Recorded data:

☆ ☆ ☆ ☆

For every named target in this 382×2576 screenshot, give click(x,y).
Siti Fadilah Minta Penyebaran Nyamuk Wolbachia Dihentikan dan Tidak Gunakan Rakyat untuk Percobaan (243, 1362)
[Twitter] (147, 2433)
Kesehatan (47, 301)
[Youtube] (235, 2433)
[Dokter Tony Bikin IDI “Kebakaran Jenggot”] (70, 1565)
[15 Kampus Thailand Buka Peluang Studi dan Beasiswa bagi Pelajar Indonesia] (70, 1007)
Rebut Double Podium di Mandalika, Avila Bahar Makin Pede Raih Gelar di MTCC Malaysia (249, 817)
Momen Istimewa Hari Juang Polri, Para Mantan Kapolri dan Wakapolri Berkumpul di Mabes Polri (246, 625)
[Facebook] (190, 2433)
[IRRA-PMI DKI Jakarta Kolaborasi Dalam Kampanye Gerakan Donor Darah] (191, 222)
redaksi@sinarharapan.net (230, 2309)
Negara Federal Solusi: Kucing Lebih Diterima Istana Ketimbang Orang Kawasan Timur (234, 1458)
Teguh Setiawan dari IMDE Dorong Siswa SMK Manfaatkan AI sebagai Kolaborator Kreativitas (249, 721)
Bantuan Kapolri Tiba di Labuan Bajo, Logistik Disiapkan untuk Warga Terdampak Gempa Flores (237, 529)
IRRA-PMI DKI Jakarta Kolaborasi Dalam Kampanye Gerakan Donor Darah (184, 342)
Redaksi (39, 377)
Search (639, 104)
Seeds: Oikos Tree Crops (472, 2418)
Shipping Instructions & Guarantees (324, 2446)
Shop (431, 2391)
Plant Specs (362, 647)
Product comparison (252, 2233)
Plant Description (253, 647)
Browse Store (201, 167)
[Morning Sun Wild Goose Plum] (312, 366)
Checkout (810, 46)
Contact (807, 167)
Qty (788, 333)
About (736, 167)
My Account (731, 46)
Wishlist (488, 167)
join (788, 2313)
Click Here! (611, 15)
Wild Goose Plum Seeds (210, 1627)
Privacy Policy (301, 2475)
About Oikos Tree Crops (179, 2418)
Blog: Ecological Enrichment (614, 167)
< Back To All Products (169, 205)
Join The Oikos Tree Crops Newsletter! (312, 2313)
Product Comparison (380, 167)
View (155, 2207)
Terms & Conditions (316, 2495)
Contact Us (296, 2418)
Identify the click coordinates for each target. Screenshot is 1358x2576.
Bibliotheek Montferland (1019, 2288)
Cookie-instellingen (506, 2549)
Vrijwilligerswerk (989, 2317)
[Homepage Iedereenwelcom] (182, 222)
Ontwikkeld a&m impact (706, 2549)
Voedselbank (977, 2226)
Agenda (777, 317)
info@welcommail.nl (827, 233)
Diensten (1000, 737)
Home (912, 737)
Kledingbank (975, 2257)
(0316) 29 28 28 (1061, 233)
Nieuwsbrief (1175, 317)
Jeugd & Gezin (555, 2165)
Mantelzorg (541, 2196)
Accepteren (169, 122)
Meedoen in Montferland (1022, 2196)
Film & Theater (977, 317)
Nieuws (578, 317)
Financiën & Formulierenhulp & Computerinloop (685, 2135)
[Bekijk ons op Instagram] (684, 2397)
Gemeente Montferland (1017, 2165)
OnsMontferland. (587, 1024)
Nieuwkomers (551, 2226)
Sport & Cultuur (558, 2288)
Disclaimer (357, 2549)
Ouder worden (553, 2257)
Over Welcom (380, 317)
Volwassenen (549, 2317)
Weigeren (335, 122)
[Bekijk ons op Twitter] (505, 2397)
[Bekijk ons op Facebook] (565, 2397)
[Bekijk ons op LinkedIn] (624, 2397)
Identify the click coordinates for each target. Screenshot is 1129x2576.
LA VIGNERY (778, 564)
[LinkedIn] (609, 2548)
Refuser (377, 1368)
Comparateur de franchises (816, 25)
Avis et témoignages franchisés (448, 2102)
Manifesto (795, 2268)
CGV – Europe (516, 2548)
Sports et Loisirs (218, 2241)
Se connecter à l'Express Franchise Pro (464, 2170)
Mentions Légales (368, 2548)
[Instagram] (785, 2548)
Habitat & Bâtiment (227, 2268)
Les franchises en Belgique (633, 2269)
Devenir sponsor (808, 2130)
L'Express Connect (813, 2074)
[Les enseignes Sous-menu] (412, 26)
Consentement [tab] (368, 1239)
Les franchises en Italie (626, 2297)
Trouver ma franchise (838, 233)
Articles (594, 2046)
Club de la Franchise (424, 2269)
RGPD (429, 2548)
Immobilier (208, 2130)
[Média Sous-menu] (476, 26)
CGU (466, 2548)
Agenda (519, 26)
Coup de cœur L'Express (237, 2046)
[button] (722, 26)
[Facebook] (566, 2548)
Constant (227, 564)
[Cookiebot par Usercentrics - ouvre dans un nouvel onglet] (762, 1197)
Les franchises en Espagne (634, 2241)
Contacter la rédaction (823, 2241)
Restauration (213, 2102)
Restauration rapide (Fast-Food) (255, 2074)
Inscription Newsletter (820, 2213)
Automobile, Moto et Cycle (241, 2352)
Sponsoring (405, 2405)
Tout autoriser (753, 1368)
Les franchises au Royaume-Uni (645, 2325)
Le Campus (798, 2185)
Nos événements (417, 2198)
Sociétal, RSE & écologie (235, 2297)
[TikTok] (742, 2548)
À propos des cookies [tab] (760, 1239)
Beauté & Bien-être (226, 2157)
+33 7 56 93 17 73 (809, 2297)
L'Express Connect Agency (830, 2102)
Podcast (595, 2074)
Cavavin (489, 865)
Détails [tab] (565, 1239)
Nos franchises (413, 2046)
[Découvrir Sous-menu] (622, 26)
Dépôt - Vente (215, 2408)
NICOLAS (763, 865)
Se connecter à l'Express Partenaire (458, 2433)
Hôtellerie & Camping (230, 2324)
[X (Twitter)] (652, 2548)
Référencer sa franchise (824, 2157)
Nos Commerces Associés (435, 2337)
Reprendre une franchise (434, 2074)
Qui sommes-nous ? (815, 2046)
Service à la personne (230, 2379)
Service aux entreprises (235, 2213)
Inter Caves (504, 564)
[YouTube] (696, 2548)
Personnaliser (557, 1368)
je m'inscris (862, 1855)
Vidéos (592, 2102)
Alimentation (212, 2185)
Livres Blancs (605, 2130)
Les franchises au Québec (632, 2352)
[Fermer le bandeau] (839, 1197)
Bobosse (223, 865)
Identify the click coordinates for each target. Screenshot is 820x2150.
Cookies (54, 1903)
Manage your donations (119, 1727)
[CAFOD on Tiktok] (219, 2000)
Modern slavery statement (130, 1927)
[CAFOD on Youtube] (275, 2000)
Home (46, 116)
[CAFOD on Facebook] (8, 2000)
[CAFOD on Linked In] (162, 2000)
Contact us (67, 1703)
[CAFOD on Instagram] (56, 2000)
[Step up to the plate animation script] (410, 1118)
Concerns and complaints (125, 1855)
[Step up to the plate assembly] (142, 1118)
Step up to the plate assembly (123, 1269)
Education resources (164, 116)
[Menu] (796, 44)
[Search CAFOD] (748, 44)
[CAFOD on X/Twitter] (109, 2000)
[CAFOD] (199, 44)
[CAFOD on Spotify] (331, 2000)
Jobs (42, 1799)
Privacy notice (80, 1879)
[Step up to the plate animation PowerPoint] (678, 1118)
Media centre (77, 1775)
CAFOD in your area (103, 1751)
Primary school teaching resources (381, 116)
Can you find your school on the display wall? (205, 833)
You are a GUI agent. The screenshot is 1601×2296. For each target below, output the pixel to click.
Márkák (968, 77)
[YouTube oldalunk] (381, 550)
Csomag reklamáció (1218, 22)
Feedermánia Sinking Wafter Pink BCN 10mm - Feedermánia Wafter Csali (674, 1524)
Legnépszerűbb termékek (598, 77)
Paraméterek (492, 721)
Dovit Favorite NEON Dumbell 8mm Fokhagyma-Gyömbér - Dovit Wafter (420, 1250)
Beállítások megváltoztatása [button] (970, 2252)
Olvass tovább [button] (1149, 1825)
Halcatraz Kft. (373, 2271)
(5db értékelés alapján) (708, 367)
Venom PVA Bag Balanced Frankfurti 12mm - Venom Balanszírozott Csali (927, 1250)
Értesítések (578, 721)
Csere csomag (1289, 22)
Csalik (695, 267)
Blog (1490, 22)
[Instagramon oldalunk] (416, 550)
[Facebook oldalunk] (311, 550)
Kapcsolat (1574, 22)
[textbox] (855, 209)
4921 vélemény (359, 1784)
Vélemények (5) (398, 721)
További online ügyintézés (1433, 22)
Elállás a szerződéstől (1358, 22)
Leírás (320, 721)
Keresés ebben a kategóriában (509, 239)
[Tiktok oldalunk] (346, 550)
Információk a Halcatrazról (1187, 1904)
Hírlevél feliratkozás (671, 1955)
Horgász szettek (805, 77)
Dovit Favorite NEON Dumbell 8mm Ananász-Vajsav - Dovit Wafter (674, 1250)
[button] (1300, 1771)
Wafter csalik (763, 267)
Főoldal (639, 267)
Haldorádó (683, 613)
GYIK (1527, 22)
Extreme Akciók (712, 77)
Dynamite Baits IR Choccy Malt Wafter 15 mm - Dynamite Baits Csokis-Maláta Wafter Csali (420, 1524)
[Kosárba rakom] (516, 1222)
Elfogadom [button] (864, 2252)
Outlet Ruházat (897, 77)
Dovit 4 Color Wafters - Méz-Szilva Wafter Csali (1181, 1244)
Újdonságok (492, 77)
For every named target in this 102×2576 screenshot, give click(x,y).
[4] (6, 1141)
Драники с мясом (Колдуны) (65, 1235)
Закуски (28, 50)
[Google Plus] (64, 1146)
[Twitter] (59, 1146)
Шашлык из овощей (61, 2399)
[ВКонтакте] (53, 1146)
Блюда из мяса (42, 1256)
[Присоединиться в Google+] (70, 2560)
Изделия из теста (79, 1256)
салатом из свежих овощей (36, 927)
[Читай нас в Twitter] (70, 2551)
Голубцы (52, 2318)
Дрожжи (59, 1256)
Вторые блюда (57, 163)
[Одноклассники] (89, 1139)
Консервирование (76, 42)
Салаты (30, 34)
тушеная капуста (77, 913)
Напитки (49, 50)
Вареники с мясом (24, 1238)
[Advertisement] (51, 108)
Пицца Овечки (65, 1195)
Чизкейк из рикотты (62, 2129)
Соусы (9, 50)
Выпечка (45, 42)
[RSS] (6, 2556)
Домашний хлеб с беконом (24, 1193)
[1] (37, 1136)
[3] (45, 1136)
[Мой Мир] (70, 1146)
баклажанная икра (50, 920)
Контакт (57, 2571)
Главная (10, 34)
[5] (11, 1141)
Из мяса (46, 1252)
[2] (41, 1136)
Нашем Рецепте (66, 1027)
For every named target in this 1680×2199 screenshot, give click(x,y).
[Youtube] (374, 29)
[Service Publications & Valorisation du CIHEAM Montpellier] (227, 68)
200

☆ ☆ ☆ ☆

- **Problem statement**
Write out the records exactly, starting at the first line and stopping after the line that contains "[15 Kampus Thailand".

- **Completed task**
For every named target in this 382×2576 screenshot, give click(x,y).
Siti Fadilah Minta Penyebaran Nyamuk Wolbachia Dihentikan dan Tidak Gunakan Rakyat untuk Percobaan (243, 1362)
[Twitter] (147, 2433)
Kesehatan (47, 301)
[Youtube] (235, 2433)
[Dokter Tony Bikin IDI “Kebakaran Jenggot”] (70, 1565)
[15 Kampus Thailand Buka Peluang Studi dan Beasiswa bagi Pelajar Indonesia] (70, 1007)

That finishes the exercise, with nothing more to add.